El síndrome del impostor es algo que, en mayor o menor medida, todos hemos experimentado. Es esa sensación de que no estás a la altura, de que todo lo que has conseguido es cuestión de suerte y que, en cualquier momento, alguien va a descubrir que no sabes lo que haces. Pero, ¿y si te dijera que no es algo tan malo?
Sí, lo sé, suena contradictorio. Pero la clave está en cómo manejas esa sensación. En lugar de dejar que te paralice, puedes utilizar el síndrome del impostor como un catalizador para tu crecimiento. El truco está en enfocarte en el aprendizaje continuo y en no compararte con los demás.
Utiliza el síndrome del impostor como motivación
En lugar de ver el síndrome del impostor como una barrera, lo puedes ver como un impulso para seguir mejorando. A veces, esa duda es lo que te empuja a querer aprender más, a ser más disciplinado y a esforzarte un poco más. Pero cuidado, porque también puede volverse en tu contra si no lo gestionas bien.

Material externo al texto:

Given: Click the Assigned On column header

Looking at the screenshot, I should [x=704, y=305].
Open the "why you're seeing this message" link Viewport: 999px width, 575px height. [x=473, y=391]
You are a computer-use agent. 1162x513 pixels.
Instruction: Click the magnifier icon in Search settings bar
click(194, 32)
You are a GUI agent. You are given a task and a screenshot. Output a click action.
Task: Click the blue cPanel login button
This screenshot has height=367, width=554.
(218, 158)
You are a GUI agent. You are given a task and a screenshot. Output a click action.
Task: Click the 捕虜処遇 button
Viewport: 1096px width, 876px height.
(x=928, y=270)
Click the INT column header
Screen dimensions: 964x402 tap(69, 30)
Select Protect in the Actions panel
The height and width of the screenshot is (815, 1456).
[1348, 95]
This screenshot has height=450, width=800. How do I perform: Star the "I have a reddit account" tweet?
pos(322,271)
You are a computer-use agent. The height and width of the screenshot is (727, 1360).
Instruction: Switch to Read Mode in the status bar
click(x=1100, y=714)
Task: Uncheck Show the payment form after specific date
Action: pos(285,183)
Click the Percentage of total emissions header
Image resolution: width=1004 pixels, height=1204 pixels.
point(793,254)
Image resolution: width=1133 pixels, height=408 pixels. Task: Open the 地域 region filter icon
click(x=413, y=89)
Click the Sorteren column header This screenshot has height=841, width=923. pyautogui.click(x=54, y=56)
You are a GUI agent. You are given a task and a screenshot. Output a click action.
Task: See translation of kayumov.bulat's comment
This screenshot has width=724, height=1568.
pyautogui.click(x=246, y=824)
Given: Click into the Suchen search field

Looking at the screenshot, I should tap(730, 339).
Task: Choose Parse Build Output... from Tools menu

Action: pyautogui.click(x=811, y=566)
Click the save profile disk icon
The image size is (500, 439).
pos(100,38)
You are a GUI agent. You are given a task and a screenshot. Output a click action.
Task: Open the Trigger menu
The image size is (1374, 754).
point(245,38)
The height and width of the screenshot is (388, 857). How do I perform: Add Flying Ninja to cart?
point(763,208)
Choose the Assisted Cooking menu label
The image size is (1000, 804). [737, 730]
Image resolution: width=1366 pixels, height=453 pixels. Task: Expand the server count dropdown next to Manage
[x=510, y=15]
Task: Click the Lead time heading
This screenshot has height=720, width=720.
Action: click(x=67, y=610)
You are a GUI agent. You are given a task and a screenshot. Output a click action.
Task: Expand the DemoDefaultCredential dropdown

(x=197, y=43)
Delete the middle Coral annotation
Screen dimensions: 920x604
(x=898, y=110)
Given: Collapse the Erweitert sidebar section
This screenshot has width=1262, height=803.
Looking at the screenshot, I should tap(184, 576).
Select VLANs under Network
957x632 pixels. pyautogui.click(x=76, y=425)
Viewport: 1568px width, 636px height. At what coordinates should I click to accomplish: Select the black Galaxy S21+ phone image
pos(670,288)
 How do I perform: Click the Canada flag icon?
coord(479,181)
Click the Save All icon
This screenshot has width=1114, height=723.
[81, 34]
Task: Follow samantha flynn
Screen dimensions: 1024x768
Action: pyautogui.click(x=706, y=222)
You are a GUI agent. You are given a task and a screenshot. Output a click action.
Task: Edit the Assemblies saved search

Lo importante es que reconozcas esa voz interna que te dice que no eres suficiente, pero que no la dejes tomar el control. Cuando sientas que te invade el síndrome del impostor, usa esa energía para motivarte, no para castigarte. Acepta que no sabes todo, pero que eso no te hace menos válido. Al contrario, te hace humano.
Aprende sin compararte
Uno de los mayores problemas del síndrome del impostor es que tendemos a compararnos con los demás. Vemos a alguien que parece tener todo bajo control y pensamos: “Nunca llegaré a ser como esa persona”. La realidad es que todos estamos en nuestro propio camino. Y sí, algunos están más avanzados que otros en ciertas áreas, pero eso no significa que no estés progresando.
La mejor manera de combatir esa sensación es enfocarte en tu propio aprendizaje. Dedica tiempo cada día a mejorar en lo que sea que estés haciendo, sin presionarte. Leer, practicar, escribir o probar nuevas herramientas, lo que sea que te ayude a seguir adelante. Lo importante es mantener ese hábito sin pensar en los demás.
Yo, por ejemplo, cuando siento que el síndrome del impostor está tomando fuerza, me detengo y me concentro en aprender algo nuevo, pero lo hago a mi ritmo, sin compararme. Aprender a diario no es una carrera contra nadie más que tú mismo.
La práctica diaria es tu mejor aliada
Hacer algo todos los días, por más pequeño que sea, es una forma efectiva de combatir el síndrome del impostor. No necesitas dedicar horas y horas; a veces, un pequeño avance diario es más que suficiente. Como siempre digo: 1 es más que 0.
La práctica diaria, ya sea leyendo, escribiendo, o simplemente reflexionando sobre lo que has aprendido, te da la confianza de que estás avanzando. No te compares con los expertos, no te frustres por no saberlo todo ya mismo. Estás construyendo tu propio camino y eso es lo importante.
Conclusión
El síndrome del impostor es una experiencia común, pero no tiene que ser una experiencia negativa. Si aprendes a usarlo en tu favor, puede ser una herramienta poderosa para mantenerte motivado y con hambre de aprendizaje. No se trata de eliminarlo, sino de entenderlo y manejarlo a tu favor.
Recuerda que lo importante es seguir avanzando, aprender cada día un poco más y, sobre todo, disfrutar del proceso. Prioriza tu propio crecimiento y no te compares con los demás. Esa es la clave para convertir el síndrome del impostor en un motor de motivación y no en un obstáculo.
Referencias
1. Clance, P. R., & Imes, S. A. (1978). The Impostor Phenomenon in High Achieving Women: Dynamics and Therapeutic Intervention. Psychotherapy: Theory, Research & Practice. 2. Young, V. (2011). The Secret Thoughts of Successful Women: Why Capable People Suffer from the Impostor Syndrome and How to Thrive in Spite of It. Crown Business. 3. Brown, B. (2015). Rising Strong: How the Ability to Reset Transforms the Way We Live, Love, Parent, and Lead. Spiegel & Grau.